BEGIN Source passage

In fact, many city governments have been enthusiastic about philanthropic-public partnerships (and even more controversial corporate partnerships) since the recession, and in the face of fiscal pressures related to infrastructure needs and benefits obligations. A variety of mechanisms have emerged to bring in additional money, including independent nonprofits such as Mayor’s Funds, pioneered in New York City. Kalamazoo's new Foundation for Excellence may be the most dramatic example of this trend.
At their best, these partnerships combine strengths across sectors to tackle social problems that can’t be addressed alone. They can also allow boosts of creativity or risk-taking in the halls of government by providing some space for city staff to stretch out. Institutions like Bloomberg and Rockefeller have become champions of the idea that philanthropy can be used to “embolden government.” So on one hand, this is an example of city leaders doing what needs to be done with the options in front of them, and a lot of exciting projects are coming out of these collaborations, from parks to data analysis.
At the same time, there are plenty of reasons to be wary about how relying on private funds for city programs could impact the provision of public services in the long term, especially when the practice becomes a permanent fixture. The larger backdrop, here, is that budgetary pressures on cities are likely to intensify in coming years as underfunded public pension obligations come due. Amid an ongoing urban fiscal crisis, philanthropy is likely to wield growing clout over municipal governance.
Nonprofit scholar Beth Gazley has written about the “Pandora’s box” of potential problems in philanthropy propping up public services, including skewing equitable access and power dynamics in public service decision-making.
Los Angeles Mayor Eric Garcetti has come under fire for his Mayor’s Fund, which some have suggested allows donors and companies to work around campaign finance laws to gain access to city leadership. (There's no evidence that this has actually occurred.) And controversies have arisen regarding private funding for public goods in New York City, including Barry Diller's backing for a new island park in Manhattan. The most well-intentioned funders still have their own agendas and rarely give money without any strings attached. Even if donors are not exerting any influence over programs, city officials or the nonprofits that support City Hall's agenda could easily fall into the trap of chasing funds in areas that interest foundations or wealthy benefactors, thereby impacting which services are well funded. There’s also the concern about the government spending message this sends to decision-makers responsible for collecting taxes and allocating funds.
In the case of Detroit, $67 million in private support is relatively low compared to the city’s $1.91 billion budget that year. The additional funds are no doubt welcomed, as they go toward some important programs in a changing city. The head of the grants office tells Crain’s that the key to sustaining such efforts is “braided funding” that combines multiple sources, while realizing that foundation support won’t be long-term. But the greater presence of fundraising in the City of Detroit looks permanent, or at least long-term, as the office is hiring new staff.
Everyone likes donors when they’re backing things we support and not causing trouble. But as with all things related to philanthropy, it’s important to imagine how such arrangements might go wrong, and how cities might safeguard the public good if they do.

END Source passage
BEGIN Extracted data

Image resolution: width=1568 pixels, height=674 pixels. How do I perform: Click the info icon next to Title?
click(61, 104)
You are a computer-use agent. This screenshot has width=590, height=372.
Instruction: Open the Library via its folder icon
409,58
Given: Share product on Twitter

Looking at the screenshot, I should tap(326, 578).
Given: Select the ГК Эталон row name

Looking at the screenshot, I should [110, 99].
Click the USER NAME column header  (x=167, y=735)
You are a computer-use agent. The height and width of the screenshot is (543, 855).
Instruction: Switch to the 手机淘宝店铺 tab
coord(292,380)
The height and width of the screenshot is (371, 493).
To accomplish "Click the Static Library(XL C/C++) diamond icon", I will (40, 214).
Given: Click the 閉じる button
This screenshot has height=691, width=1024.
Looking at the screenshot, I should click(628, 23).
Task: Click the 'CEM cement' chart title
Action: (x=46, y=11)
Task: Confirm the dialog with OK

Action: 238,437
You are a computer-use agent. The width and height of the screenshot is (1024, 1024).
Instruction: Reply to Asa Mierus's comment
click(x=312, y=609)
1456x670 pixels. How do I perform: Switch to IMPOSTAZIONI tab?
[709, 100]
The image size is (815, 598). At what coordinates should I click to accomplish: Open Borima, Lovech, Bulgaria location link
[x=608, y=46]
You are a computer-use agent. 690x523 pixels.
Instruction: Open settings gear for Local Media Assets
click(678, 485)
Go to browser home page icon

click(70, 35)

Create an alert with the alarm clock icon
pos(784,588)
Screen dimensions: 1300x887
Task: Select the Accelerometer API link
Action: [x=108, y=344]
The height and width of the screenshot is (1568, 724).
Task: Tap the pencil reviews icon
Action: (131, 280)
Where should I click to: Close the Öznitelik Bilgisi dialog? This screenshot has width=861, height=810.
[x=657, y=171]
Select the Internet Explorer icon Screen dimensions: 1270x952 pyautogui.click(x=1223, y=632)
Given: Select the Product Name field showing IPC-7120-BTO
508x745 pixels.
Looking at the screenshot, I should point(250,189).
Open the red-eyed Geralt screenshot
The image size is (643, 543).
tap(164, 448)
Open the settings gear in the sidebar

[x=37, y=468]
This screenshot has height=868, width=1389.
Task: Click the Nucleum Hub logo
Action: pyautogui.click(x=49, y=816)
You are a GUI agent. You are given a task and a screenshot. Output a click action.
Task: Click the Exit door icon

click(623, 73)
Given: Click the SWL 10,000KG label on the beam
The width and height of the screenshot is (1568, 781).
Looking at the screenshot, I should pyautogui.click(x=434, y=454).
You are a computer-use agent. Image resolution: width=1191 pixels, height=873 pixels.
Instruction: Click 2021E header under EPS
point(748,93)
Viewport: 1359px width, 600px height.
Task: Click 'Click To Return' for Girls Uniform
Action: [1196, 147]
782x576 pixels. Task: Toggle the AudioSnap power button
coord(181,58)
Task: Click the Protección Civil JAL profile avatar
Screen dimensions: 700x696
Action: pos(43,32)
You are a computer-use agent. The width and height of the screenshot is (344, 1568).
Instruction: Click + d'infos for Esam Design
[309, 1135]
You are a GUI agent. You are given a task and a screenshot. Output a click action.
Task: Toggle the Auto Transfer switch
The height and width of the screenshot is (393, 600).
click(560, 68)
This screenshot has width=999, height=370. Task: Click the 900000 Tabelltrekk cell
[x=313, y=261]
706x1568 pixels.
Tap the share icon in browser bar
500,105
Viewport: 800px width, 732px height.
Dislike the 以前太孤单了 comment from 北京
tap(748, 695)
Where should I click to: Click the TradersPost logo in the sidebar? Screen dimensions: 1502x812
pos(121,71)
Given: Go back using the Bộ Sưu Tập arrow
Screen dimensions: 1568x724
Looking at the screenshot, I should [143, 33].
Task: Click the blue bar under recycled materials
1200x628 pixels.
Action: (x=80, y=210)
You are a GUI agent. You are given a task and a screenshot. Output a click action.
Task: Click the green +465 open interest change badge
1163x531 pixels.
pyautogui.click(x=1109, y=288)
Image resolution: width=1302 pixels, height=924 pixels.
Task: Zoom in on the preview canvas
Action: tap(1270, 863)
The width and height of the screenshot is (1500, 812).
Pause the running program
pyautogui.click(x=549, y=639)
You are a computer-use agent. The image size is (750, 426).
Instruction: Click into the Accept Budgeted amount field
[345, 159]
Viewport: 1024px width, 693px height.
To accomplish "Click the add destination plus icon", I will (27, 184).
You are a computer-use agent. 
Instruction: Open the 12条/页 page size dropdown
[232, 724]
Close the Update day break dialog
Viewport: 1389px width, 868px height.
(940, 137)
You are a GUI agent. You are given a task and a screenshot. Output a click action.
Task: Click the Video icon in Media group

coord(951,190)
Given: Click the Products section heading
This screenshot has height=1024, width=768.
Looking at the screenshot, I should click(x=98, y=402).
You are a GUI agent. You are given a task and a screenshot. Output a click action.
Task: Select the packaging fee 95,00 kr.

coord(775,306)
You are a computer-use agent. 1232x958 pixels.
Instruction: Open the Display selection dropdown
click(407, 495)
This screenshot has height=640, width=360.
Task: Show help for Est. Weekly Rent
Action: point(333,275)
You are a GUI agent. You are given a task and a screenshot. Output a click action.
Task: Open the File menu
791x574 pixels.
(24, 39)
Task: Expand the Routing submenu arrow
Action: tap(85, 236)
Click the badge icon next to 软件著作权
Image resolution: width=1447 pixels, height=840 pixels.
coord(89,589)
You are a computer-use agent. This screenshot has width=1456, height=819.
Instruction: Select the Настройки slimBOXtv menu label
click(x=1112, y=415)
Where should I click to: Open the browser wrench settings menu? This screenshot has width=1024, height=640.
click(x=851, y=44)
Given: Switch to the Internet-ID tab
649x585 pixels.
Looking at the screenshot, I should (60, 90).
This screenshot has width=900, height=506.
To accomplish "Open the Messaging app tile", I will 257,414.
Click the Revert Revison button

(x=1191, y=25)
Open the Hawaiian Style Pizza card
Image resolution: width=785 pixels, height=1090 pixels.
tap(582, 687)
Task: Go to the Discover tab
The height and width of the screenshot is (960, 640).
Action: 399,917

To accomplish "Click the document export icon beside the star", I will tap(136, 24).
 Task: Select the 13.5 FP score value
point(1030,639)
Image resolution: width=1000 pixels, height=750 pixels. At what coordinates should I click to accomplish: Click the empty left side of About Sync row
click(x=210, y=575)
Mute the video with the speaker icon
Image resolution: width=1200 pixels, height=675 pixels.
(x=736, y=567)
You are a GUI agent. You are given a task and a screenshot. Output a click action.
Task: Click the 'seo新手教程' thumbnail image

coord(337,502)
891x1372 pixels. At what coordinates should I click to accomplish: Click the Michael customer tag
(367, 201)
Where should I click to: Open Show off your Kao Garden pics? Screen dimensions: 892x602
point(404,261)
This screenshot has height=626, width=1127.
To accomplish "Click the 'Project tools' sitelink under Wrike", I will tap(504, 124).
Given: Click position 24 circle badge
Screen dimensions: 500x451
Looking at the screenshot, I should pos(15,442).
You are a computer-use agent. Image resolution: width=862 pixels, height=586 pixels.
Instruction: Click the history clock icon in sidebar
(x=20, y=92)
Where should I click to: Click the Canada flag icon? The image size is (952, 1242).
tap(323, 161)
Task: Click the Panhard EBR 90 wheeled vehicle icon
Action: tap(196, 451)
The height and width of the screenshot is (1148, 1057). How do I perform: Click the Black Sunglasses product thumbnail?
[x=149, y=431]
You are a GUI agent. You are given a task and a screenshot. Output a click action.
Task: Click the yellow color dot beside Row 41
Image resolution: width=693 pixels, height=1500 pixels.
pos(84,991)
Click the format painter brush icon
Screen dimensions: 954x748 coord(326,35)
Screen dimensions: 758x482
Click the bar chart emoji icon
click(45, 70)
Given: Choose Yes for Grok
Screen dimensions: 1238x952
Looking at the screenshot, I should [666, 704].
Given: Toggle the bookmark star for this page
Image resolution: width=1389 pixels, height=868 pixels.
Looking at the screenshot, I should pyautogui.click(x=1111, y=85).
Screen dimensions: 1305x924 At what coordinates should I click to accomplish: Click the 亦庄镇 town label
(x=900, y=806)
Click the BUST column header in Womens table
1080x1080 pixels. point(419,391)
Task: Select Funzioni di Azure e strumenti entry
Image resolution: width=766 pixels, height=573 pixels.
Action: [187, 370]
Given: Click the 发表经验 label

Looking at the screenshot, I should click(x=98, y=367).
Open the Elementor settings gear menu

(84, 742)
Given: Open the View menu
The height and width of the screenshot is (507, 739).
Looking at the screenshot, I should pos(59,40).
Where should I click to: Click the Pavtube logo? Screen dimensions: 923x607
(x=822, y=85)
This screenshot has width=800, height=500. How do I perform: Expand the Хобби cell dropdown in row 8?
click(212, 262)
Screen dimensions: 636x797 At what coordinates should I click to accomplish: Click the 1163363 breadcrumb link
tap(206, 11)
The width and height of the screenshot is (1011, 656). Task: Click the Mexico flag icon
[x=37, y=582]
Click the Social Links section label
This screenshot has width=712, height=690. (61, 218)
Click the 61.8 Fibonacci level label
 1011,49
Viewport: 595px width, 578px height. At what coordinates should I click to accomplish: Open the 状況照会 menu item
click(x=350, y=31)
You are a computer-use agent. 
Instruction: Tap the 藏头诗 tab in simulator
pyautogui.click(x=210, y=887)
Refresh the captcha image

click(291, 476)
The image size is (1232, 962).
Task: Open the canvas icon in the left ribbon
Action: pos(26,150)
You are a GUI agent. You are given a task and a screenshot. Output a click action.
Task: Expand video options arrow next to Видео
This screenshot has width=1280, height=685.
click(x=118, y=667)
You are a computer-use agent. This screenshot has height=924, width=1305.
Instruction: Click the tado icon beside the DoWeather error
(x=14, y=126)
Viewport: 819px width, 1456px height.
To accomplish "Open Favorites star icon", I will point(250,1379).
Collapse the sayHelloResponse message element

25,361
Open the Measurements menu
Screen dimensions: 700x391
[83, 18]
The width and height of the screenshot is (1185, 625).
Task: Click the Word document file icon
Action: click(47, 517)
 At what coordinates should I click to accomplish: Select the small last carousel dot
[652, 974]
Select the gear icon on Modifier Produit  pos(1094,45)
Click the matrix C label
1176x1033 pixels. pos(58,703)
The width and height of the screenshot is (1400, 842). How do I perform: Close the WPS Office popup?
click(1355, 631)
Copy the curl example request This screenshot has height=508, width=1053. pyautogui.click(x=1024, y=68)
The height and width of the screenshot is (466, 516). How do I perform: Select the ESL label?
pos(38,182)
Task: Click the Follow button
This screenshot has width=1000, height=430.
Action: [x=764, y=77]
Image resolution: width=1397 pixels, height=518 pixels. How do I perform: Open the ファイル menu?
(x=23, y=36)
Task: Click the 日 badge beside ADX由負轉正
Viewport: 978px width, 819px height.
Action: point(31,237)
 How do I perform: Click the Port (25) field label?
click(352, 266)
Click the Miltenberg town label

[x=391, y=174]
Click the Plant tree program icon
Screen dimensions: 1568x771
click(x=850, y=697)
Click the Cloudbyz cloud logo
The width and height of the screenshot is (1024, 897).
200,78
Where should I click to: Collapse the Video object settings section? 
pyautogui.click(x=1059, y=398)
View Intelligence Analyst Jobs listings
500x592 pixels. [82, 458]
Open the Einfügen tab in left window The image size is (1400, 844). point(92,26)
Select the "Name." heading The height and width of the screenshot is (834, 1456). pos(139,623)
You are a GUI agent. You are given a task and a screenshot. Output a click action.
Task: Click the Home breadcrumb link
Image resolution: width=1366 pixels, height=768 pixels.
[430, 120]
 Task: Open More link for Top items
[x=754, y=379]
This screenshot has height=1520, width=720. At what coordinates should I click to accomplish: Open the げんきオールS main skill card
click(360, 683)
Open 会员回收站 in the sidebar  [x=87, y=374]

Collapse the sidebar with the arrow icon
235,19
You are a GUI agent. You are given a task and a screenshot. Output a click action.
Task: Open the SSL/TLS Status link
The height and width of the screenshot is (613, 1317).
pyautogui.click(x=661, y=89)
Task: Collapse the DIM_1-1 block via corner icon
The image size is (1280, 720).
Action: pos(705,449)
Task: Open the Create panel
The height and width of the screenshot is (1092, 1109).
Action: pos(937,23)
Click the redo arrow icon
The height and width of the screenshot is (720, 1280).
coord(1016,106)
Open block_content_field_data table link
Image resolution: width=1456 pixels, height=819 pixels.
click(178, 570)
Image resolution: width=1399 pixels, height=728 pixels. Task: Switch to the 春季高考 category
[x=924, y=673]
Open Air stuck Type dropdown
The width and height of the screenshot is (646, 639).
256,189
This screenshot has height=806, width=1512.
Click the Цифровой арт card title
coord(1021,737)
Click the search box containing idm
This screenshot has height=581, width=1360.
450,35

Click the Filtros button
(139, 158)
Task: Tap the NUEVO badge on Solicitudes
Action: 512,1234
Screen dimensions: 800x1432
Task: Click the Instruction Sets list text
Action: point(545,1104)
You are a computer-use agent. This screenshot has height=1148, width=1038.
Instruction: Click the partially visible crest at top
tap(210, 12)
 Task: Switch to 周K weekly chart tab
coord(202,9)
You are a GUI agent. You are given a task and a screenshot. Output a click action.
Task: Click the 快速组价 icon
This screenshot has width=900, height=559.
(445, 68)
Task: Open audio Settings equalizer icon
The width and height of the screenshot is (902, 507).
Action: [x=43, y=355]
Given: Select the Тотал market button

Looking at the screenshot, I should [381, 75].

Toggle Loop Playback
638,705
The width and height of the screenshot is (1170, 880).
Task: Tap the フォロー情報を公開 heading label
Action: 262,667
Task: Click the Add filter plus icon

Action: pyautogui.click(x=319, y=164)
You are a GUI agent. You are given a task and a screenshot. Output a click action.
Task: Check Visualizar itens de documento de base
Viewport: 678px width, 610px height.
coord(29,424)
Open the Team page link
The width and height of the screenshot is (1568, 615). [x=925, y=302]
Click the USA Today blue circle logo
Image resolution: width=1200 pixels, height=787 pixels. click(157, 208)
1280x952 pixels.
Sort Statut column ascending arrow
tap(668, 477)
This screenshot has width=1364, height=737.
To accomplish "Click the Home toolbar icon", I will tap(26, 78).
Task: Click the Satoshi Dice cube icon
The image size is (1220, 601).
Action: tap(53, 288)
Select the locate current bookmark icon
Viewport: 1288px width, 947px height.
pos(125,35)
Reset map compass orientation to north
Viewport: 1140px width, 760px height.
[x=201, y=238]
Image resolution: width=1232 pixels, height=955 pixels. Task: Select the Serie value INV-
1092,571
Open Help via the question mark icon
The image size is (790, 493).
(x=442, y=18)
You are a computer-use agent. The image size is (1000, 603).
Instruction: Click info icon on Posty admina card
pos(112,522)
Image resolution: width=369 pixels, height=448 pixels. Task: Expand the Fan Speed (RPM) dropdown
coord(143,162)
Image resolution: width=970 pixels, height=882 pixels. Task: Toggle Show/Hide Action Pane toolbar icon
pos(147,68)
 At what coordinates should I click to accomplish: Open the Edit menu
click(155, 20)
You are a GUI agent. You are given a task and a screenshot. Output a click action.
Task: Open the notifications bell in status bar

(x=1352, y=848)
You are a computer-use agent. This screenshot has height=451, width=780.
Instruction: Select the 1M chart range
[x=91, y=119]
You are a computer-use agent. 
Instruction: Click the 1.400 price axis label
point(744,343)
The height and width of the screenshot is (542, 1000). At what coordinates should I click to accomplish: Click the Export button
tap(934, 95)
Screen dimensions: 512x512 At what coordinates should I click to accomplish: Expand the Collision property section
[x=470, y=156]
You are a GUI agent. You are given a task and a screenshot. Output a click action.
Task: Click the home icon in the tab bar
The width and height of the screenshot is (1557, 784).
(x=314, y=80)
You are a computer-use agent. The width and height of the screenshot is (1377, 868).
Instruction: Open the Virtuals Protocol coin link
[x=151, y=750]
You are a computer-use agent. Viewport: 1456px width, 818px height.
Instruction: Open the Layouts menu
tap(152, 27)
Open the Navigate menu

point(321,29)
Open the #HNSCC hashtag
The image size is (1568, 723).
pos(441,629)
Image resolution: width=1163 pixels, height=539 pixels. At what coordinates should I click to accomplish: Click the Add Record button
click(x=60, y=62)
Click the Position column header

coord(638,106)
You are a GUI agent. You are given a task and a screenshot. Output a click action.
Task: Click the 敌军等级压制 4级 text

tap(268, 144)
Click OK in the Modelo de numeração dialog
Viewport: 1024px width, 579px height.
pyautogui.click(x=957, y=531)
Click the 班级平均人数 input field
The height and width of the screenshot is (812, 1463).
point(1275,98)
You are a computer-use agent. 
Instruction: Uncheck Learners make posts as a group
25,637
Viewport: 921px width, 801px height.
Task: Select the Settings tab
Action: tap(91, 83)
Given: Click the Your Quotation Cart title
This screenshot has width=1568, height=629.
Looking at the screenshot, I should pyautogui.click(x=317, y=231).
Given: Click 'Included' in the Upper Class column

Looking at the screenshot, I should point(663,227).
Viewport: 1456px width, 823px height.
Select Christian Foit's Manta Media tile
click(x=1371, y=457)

END Extracted data

_Problems to work on_.
1. In the city philanthropy passage, how much private support does Detroit have, and what was the city's budget that year?
2. Edit the city philanthropy passage from "At the same" through "over municipal governance.", swapping "urban fiscal crisis" for "municipal budget crisis", and give that span back.
The rows aren't needed here.

_Answers given_.
1. $67 million in private support, against a $1.91 billion budget.

2.
At the same time, there are plenty of reasons to be wary about how relying on private funds for city programs could impact the provision of public services in the long term, especially when the practice becomes a permanent fixture. The larger backdrop, here, is that budgetary pressures on cities are likely to intensify in coming years as underfunded public pension obligations come due. Amid an ongoing municipal budget crisis, philanthropy is likely to wield growing clout over municipal governance.